| Work request |
If a line in the records below contains "agent", copy that line.

| Dataset records |

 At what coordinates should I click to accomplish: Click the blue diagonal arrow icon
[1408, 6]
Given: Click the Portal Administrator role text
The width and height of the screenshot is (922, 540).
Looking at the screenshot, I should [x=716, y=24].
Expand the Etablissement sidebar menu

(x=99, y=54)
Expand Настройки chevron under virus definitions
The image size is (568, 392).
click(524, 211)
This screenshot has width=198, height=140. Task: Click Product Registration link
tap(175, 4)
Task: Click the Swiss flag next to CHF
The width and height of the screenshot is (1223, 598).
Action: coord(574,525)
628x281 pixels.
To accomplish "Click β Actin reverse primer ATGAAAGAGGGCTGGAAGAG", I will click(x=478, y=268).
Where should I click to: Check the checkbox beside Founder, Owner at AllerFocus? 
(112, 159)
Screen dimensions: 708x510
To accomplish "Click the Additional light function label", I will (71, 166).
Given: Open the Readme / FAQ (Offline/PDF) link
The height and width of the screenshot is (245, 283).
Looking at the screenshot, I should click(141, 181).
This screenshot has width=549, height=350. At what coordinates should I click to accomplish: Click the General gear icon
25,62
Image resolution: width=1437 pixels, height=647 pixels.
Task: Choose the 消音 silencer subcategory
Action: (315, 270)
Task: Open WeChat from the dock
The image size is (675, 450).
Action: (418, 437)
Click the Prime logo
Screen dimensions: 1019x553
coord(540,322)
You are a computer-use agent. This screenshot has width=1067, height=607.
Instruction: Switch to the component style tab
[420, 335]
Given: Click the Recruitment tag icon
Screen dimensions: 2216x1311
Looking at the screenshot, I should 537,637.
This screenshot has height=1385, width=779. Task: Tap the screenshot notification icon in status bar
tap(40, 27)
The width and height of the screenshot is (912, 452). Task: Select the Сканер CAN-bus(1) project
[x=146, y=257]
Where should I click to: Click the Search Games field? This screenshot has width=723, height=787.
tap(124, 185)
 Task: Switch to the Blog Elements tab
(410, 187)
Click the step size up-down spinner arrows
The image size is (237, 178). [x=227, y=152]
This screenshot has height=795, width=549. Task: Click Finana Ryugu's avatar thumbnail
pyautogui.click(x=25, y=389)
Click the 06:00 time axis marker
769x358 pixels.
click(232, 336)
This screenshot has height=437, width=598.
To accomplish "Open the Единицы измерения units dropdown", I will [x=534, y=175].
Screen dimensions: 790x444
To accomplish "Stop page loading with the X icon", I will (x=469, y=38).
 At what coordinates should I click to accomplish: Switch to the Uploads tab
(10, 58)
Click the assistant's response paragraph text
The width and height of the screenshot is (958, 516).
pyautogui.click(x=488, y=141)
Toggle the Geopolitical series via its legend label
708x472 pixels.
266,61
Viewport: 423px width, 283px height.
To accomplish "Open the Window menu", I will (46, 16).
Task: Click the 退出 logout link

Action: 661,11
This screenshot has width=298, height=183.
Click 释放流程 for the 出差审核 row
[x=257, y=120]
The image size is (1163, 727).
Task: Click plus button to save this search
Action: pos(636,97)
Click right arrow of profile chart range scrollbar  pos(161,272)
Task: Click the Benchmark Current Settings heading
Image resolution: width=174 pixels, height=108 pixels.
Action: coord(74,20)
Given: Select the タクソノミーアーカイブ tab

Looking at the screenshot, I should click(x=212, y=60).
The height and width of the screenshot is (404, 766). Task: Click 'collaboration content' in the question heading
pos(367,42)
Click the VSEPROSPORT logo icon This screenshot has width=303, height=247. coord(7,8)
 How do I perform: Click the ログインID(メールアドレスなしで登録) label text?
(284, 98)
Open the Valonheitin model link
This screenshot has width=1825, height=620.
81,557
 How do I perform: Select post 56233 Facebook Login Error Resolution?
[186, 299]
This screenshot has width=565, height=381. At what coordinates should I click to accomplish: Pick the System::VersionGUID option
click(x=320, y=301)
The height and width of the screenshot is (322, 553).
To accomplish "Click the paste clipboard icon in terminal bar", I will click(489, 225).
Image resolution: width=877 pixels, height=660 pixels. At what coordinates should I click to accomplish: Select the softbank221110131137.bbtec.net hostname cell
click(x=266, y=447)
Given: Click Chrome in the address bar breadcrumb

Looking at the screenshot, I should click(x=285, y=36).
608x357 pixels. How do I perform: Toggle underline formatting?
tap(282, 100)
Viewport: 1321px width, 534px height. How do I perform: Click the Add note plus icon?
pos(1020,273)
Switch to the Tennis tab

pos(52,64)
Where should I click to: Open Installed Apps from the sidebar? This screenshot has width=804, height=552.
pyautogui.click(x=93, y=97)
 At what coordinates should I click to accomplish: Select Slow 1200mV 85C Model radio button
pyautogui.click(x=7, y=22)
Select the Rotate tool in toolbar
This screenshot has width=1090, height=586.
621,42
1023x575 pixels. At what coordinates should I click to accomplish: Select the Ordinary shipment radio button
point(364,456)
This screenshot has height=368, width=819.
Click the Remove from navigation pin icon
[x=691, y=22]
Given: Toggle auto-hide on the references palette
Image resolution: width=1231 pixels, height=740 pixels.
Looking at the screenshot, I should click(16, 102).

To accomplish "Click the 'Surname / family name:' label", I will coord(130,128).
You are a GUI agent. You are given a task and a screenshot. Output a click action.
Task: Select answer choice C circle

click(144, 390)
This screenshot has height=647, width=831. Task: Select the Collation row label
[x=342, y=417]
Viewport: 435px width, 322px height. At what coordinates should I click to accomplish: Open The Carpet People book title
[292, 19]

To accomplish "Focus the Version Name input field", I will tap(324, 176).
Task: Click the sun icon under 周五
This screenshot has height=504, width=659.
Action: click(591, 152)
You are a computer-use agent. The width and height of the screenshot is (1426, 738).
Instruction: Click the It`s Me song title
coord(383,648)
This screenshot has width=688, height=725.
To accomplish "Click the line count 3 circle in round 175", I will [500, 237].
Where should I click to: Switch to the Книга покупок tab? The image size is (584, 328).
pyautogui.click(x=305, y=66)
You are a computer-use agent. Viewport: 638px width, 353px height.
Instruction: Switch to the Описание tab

| Task result |
You are a computer-use agent. This screenshot has width=1067, height=607.
You are a GUI agent. You are given a task and a screenshot. Output a click action.
You are a computer-use agent. The width and height of the screenshot is (1426, 738).
You are a computer-use agent. Viewport: 638px width, 353px height.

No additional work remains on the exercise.